- **Aim**: Return the listing below line for line, changing nothing.

•••••

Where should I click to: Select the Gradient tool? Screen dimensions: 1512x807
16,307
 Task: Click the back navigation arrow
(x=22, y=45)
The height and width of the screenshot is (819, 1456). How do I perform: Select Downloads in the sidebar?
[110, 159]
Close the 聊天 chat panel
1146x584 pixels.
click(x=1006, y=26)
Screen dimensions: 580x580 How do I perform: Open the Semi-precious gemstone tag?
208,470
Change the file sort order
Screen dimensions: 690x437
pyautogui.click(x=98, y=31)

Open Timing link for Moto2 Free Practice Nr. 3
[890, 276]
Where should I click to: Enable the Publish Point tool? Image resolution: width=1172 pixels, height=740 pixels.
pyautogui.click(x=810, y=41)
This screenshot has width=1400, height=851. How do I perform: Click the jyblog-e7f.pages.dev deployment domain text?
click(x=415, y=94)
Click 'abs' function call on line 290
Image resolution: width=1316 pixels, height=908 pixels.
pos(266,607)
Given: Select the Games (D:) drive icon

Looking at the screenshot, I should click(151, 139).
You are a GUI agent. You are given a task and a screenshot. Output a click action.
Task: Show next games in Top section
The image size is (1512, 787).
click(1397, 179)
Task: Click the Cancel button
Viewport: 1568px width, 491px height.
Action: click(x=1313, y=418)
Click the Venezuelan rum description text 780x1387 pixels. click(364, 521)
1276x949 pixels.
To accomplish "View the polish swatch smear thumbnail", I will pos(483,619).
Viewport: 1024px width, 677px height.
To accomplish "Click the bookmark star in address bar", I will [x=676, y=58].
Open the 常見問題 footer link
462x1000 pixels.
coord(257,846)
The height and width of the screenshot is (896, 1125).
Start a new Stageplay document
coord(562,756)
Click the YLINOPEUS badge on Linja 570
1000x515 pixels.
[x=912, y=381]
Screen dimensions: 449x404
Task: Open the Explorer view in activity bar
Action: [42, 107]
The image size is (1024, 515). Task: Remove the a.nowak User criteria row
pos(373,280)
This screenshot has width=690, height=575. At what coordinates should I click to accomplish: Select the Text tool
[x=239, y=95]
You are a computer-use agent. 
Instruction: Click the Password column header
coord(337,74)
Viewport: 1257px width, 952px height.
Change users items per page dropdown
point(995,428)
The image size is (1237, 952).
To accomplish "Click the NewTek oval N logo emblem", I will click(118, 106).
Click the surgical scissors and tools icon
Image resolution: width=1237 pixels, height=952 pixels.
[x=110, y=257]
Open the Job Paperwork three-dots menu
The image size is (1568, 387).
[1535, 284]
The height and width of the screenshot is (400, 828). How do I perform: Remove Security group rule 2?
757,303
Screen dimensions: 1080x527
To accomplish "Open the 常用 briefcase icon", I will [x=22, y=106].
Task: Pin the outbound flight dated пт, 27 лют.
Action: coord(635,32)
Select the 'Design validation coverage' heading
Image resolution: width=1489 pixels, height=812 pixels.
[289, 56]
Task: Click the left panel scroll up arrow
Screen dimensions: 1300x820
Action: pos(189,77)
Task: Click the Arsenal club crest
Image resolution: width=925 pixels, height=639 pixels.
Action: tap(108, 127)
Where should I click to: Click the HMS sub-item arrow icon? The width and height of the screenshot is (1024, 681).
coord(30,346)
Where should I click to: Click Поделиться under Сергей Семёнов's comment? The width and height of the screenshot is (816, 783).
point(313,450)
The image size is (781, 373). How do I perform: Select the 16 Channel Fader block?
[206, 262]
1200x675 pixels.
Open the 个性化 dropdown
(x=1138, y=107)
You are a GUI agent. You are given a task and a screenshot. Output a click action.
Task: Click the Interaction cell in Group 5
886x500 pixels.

•••••

- **Result below**:
Where should I click to: Select the Gradient tool? Screen dimensions: 1512x807
16,307
 Task: Click the back navigation arrow
(x=22, y=45)
The height and width of the screenshot is (819, 1456). How do I perform: Select Downloads in the sidebar?
[110, 159]
Close the 聊天 chat panel
1146x584 pixels.
click(x=1006, y=26)
Screen dimensions: 580x580 How do I perform: Open the Semi-precious gemstone tag?
208,470
Change the file sort order
Screen dimensions: 690x437
pyautogui.click(x=98, y=31)

Open Timing link for Moto2 Free Practice Nr. 3
[890, 276]
Where should I click to: Enable the Publish Point tool? Image resolution: width=1172 pixels, height=740 pixels.
pyautogui.click(x=810, y=41)
This screenshot has width=1400, height=851. How do I perform: Click the jyblog-e7f.pages.dev deployment domain text?
click(x=415, y=94)
Click 'abs' function call on line 290
Image resolution: width=1316 pixels, height=908 pixels.
pos(266,607)
Given: Select the Games (D:) drive icon

Looking at the screenshot, I should click(151, 139).
You are a GUI agent. You are given a task and a screenshot. Output a click action.
Task: Show next games in Top section
The image size is (1512, 787).
click(1397, 179)
Task: Click the Cancel button
Viewport: 1568px width, 491px height.
Action: click(x=1313, y=418)
Click the Venezuelan rum description text 780x1387 pixels. click(364, 521)
1276x949 pixels.
To accomplish "View the polish swatch smear thumbnail", I will pos(483,619).
Viewport: 1024px width, 677px height.
To accomplish "Click the bookmark star in address bar", I will [x=676, y=58].
Open the 常見問題 footer link
462x1000 pixels.
coord(257,846)
The height and width of the screenshot is (896, 1125).
Start a new Stageplay document
coord(562,756)
Click the YLINOPEUS badge on Linja 570
1000x515 pixels.
[x=912, y=381]
Screen dimensions: 449x404
Task: Open the Explorer view in activity bar
Action: [42, 107]
The image size is (1024, 515). Task: Remove the a.nowak User criteria row
pos(373,280)
This screenshot has width=690, height=575. At what coordinates should I click to accomplish: Select the Text tool
[x=239, y=95]
You are a computer-use agent. 
Instruction: Click the Password column header
coord(337,74)
Viewport: 1257px width, 952px height.
Change users items per page dropdown
point(995,428)
The image size is (1237, 952).
To accomplish "Click the NewTek oval N logo emblem", I will click(118, 106).
Click the surgical scissors and tools icon
Image resolution: width=1237 pixels, height=952 pixels.
[x=110, y=257]
Open the Job Paperwork three-dots menu
The image size is (1568, 387).
[1535, 284]
The height and width of the screenshot is (400, 828). How do I perform: Remove Security group rule 2?
757,303
Screen dimensions: 1080x527
To accomplish "Open the 常用 briefcase icon", I will [x=22, y=106].
Task: Pin the outbound flight dated пт, 27 лют.
Action: coord(635,32)
Select the 'Design validation coverage' heading
Image resolution: width=1489 pixels, height=812 pixels.
[289, 56]
Task: Click the left panel scroll up arrow
Screen dimensions: 1300x820
Action: pos(189,77)
Task: Click the Arsenal club crest
Image resolution: width=925 pixels, height=639 pixels.
Action: tap(108, 127)
Where should I click to: Click the HMS sub-item arrow icon? The width and height of the screenshot is (1024, 681).
coord(30,346)
Where should I click to: Click Поделиться under Сергей Семёнов's comment? The width and height of the screenshot is (816, 783).
point(313,450)
The image size is (781, 373). How do I perform: Select the 16 Channel Fader block?
[206, 262]
1200x675 pixels.
Open the 个性化 dropdown
(x=1138, y=107)
You are a GUI agent. You are given a task and a screenshot. Output a click action.
Task: Click the Interaction cell in Group 5
886x500 pixels.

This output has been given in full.